Parameters: * N: Sample size for the simulated data. * b0: The intercept coefficient of the zero-inflation parameter. * b1: The slope coefficient of the zero-inflation parameter. * phi1: The over-dispersion parameter of the 1st ZINB marginal. * phi2: The over-dispersion parameter of the 2nd ZINB marginal. * phi3: The over-dispersion parameter of the ZINB covariate vector. * mu1: The mean parameter of the 1st ZINB marginal. * mu2: The mean parameter of the 2nd ZINB marginal. * mu3: The mean parameter of the ZINB covariate vector. * tau0: The intercept coefficient of the correlation parameter. * tau1: The slope coefficient of the correlation parameter.

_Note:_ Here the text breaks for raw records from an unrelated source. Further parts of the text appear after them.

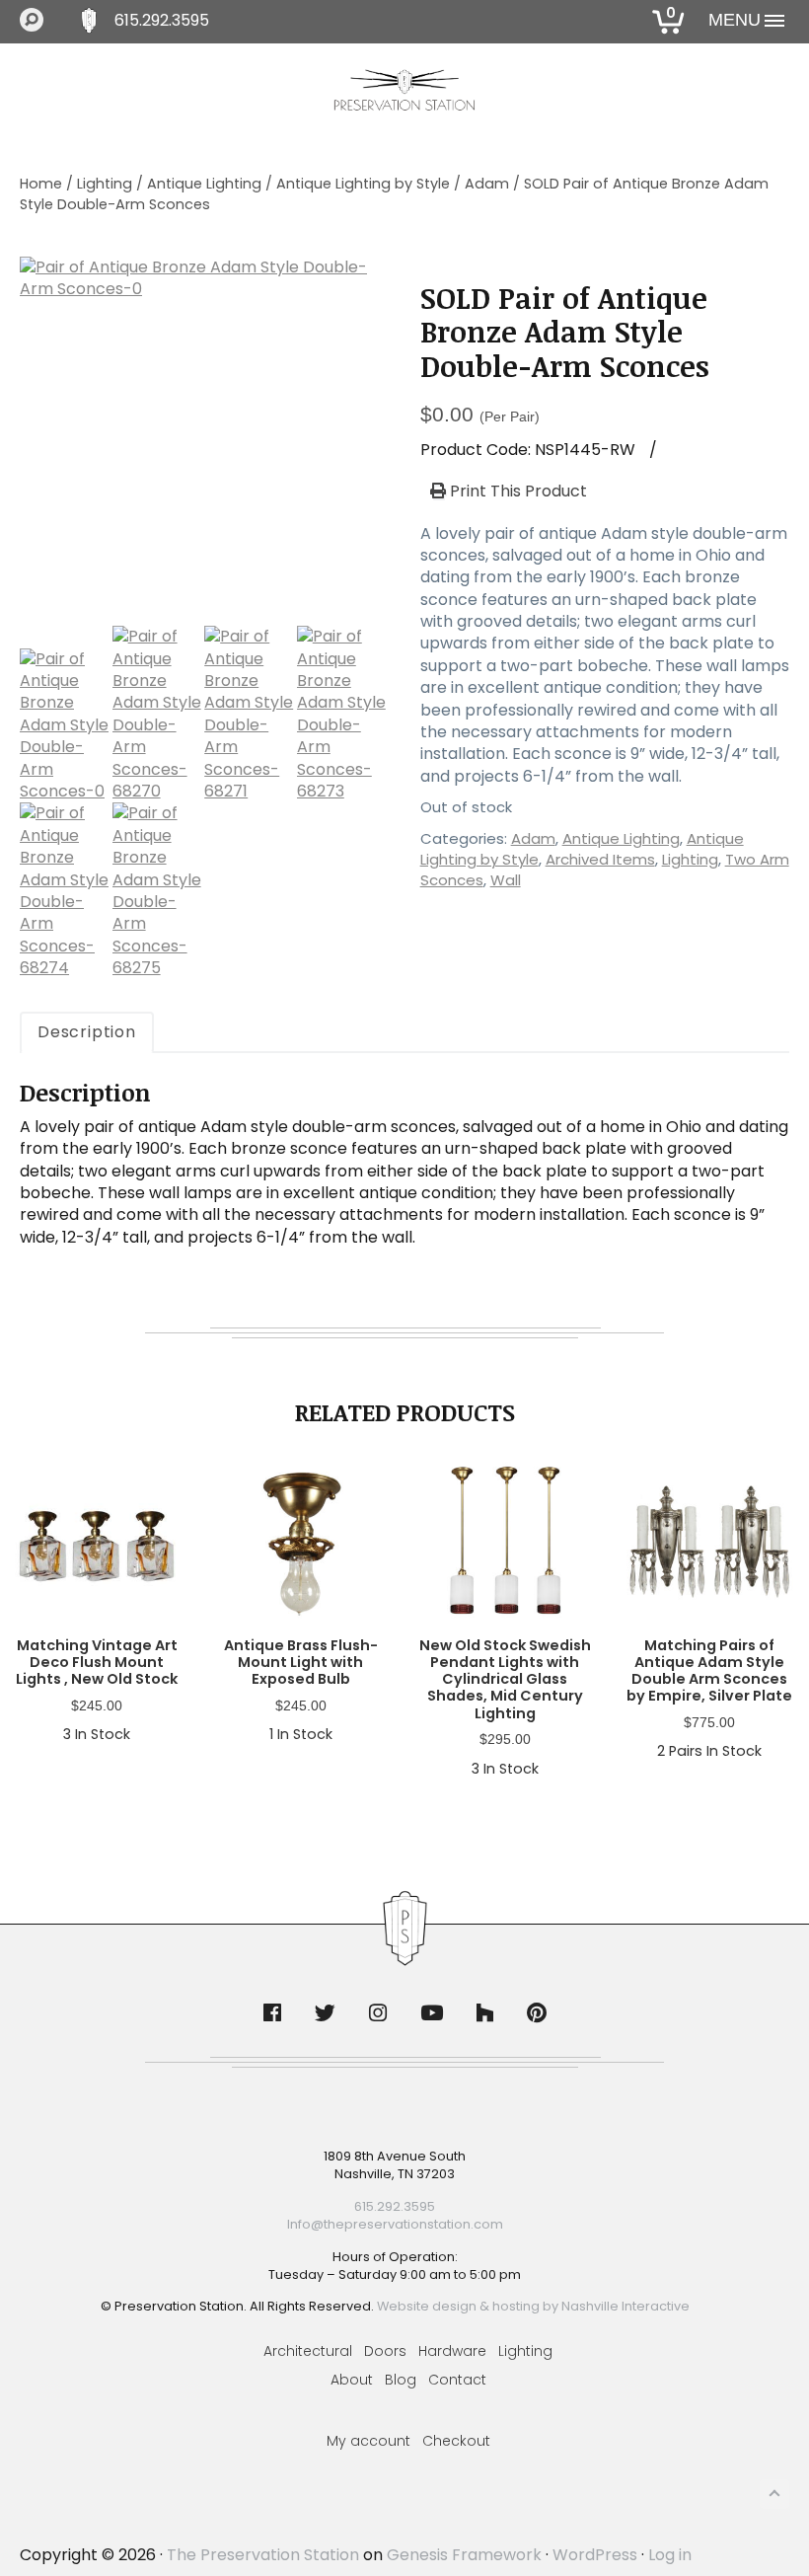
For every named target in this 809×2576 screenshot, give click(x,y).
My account (368, 2441)
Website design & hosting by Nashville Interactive (533, 2306)
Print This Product (516, 491)
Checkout (456, 2441)
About (352, 2379)
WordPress (594, 2554)
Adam (487, 183)
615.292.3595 (161, 21)
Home (41, 183)
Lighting (104, 183)
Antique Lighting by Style (363, 183)
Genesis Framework (464, 2554)
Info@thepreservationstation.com (395, 2224)
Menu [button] (734, 20)
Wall (505, 880)
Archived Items (600, 859)
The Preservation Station (263, 2554)
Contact (457, 2379)
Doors (385, 2351)
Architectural (307, 2351)
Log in (670, 2554)
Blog (400, 2379)
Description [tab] (86, 1032)
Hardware (452, 2351)
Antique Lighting (204, 183)
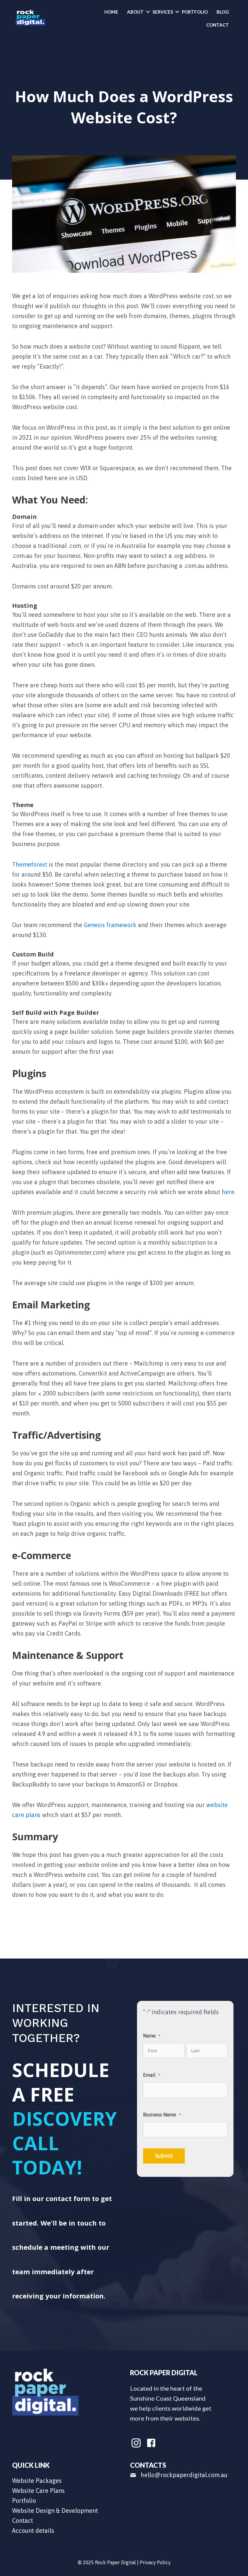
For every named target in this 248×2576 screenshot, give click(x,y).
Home (111, 12)
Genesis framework (110, 924)
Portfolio (195, 12)
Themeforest (29, 864)
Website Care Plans (38, 2490)
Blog (223, 12)
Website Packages (37, 2480)
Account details (33, 2530)
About (135, 12)
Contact (217, 25)
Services (162, 12)
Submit (164, 2156)
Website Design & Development (55, 2510)
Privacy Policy (155, 2562)
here (228, 1191)
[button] (148, 11)
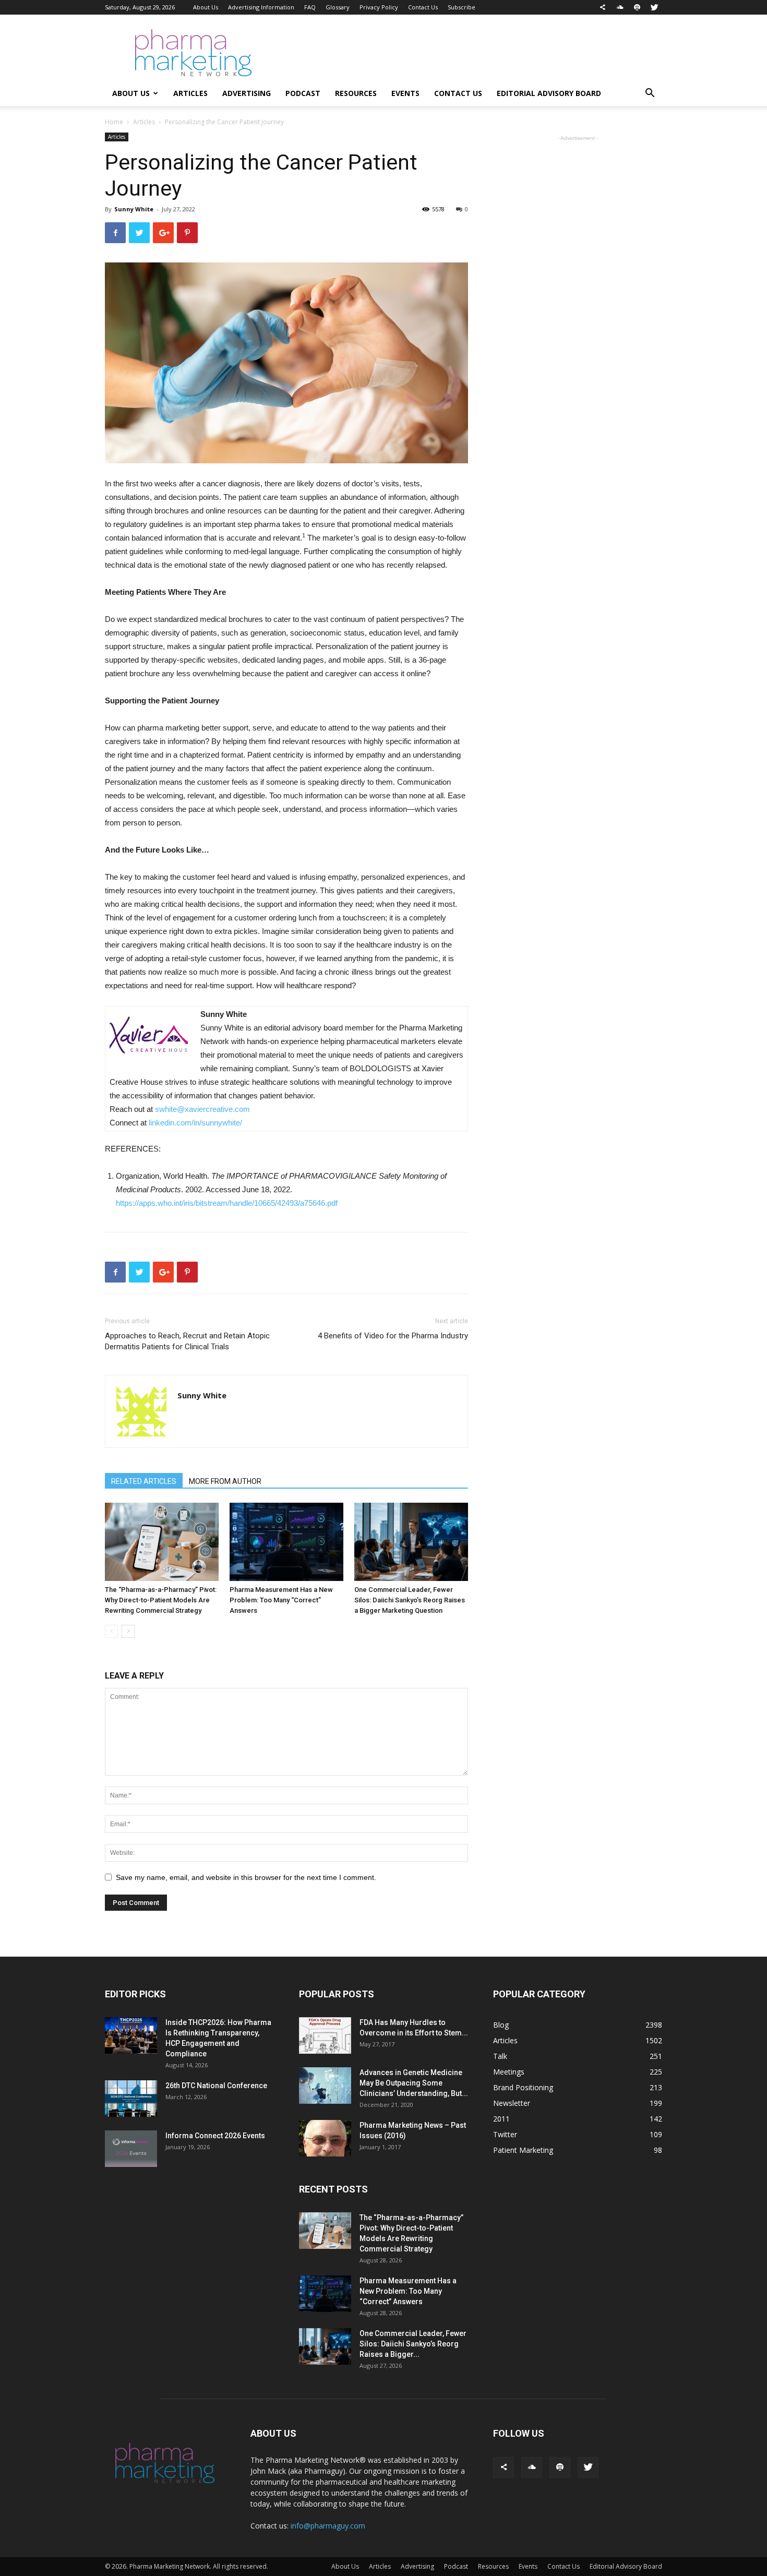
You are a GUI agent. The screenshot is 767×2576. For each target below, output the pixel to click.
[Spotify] (637, 7)
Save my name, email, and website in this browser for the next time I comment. (246, 1877)
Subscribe (461, 7)
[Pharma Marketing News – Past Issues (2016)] (325, 2138)
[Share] (602, 7)
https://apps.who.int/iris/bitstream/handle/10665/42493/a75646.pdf (227, 1203)
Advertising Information (261, 7)
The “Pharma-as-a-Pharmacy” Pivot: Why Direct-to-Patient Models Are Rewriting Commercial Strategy (161, 1600)
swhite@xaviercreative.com (202, 1109)
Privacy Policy (378, 7)
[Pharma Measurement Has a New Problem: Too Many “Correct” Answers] (286, 1542)
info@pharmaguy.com (328, 2526)
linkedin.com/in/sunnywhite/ (196, 1122)
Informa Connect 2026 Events (215, 2135)
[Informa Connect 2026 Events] (131, 2148)
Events (405, 93)
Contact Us (423, 7)
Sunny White (133, 209)
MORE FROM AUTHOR (225, 1481)
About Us (205, 7)
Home (114, 121)
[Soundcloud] (620, 7)
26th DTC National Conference (216, 2085)
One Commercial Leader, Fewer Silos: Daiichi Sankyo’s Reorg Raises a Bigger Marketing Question (409, 1600)
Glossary (338, 7)
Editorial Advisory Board (549, 93)
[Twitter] (654, 7)
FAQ (310, 7)
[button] (649, 94)
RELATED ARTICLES (143, 1481)
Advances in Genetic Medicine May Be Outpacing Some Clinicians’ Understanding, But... (413, 2083)
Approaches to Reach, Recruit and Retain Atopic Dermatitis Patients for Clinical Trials (187, 1341)
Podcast (302, 93)
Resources (356, 93)
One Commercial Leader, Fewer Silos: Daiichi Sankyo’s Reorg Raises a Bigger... (412, 2343)
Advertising (246, 93)
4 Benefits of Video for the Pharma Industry (393, 1335)
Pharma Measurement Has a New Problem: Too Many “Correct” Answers (281, 1600)
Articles (190, 93)
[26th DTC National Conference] (131, 2098)
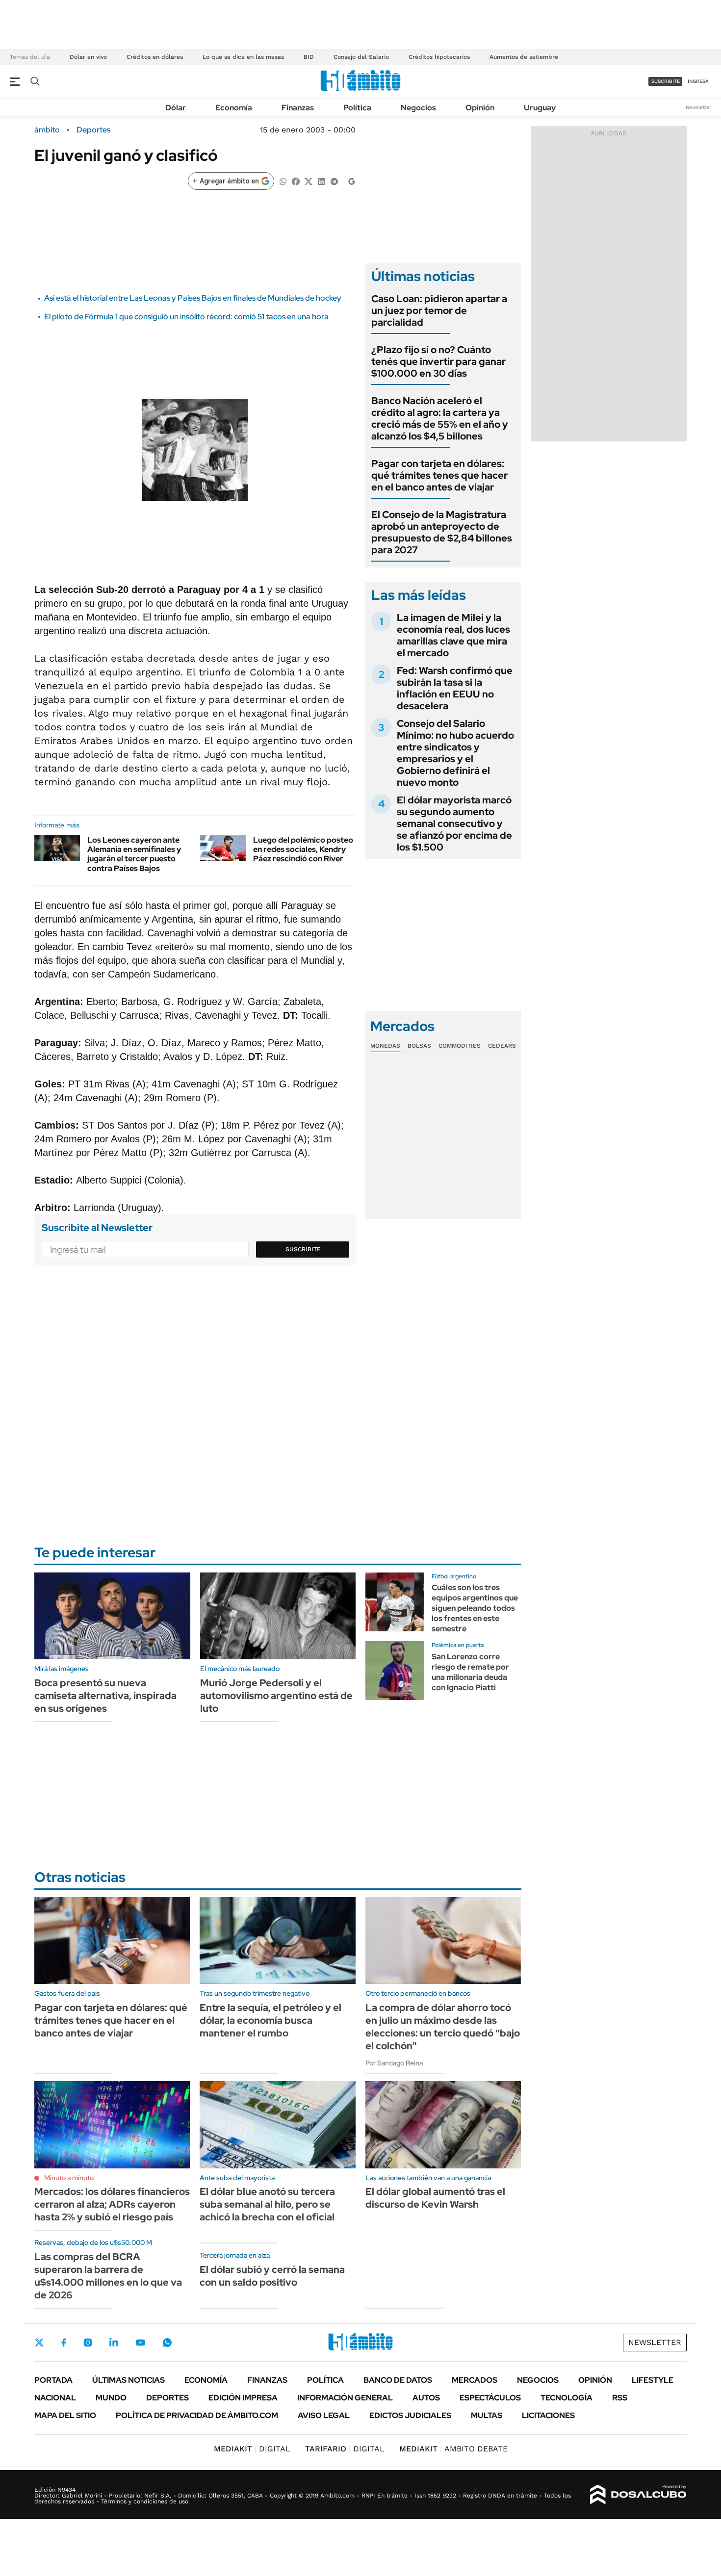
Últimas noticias (128, 2380)
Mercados (474, 2380)
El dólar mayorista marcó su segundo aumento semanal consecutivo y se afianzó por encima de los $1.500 (454, 823)
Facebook (63, 2342)
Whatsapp (167, 2342)
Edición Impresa (243, 2398)
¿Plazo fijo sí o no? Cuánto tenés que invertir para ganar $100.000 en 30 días (438, 361)
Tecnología (566, 2398)
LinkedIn (113, 2342)
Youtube (140, 2342)
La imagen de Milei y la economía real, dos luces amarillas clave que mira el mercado (453, 635)
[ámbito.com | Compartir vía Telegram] (334, 180)
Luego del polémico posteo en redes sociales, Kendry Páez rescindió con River (303, 849)
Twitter (39, 2342)
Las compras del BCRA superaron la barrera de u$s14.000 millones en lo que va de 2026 (108, 2275)
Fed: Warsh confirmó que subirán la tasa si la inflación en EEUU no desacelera (455, 688)
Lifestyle (652, 2380)
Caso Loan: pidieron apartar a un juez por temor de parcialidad (439, 310)
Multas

This will simulate a 3-column matrix of $$N$$ rows, where the first two columns are observations and the third column is the ZINB covariate which will be used in regressing the correlation parameter of the scdeco.pg model.

# fit the model
mcmc.out <- scdeco.pg(dat=simdat,
b0=b.use[1], b1=b.use[2],
update_iter=500,
coda_iter=5000,
coda_thin=10,
coda_burnin=1000)

Parameters: * dat: The 3-column matrix where the first two columns are observations and the third column is the ZINB covariate. An additional covariate can be added as a 4th column if desired. * adapt_iter: The number of adaptive iterations to run. * update_iter: The number of update iterations to run. * coda_iter: The number of MCMC iterations to run after the adapt and update. * coda_thin: The number of MCMC iterations to burn from the coda_iter iterations. * coda_burnin: The number of MCMC iterations to thin from the coda_burnin iterations.

This will return a matrix where the columns correspond to the different parameters of the model and the rows correspond to MCMC samples where the adapt, update, burn, and thin has already been incorporated.

One can obtain estimates and confidence intervals for each parameter by looking at quantiles of these MCMC samples using the same code as in the scdeco.cop example.

Model Details

For details on the exact models, please see the vignettes of the scDECO R package.